Top of Data to examine

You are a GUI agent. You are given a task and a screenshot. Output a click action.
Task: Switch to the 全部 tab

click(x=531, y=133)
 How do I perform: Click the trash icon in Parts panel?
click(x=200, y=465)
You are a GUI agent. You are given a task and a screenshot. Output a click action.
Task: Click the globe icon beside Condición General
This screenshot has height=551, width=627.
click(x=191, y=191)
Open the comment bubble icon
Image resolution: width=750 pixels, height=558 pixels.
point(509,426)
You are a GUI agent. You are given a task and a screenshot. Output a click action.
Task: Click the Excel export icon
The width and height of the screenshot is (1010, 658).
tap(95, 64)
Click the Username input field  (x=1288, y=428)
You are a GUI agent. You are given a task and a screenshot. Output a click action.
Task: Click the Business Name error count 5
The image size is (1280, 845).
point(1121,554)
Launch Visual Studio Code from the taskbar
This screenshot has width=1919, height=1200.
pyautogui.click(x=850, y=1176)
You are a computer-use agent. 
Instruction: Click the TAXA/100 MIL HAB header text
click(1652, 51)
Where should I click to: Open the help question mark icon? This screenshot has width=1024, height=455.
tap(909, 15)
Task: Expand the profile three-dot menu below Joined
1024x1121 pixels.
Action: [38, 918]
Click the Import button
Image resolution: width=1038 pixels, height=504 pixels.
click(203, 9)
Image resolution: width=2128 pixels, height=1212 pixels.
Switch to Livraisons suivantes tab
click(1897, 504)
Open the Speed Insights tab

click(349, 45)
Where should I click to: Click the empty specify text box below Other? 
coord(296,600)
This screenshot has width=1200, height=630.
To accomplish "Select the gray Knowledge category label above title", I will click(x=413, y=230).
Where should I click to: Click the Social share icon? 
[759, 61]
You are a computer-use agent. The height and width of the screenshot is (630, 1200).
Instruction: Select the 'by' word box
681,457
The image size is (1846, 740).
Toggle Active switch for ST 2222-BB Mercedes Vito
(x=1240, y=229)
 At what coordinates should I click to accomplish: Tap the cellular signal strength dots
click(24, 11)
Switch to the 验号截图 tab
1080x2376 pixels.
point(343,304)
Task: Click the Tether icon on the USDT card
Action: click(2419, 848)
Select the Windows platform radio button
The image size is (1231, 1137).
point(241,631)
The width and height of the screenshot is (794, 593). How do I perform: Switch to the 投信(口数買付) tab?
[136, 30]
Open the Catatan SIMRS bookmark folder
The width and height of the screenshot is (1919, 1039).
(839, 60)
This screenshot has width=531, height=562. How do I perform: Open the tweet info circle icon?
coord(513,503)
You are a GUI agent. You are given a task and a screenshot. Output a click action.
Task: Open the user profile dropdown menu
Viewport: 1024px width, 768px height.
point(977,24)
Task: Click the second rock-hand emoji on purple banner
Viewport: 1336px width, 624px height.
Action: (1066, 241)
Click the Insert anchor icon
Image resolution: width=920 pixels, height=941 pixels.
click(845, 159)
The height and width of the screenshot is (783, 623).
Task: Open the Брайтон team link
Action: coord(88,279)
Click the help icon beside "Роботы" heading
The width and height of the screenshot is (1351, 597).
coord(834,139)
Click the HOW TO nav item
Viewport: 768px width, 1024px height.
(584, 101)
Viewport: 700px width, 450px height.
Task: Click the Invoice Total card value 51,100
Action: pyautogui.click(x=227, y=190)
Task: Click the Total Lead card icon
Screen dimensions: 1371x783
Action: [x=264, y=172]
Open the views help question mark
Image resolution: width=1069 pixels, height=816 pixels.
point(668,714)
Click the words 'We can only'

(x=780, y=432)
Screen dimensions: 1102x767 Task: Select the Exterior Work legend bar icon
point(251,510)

Bottom of Data to examine

### Brief
A single number is the whole answer: how many lines in the entries hold the word "menu".

### Answer section
2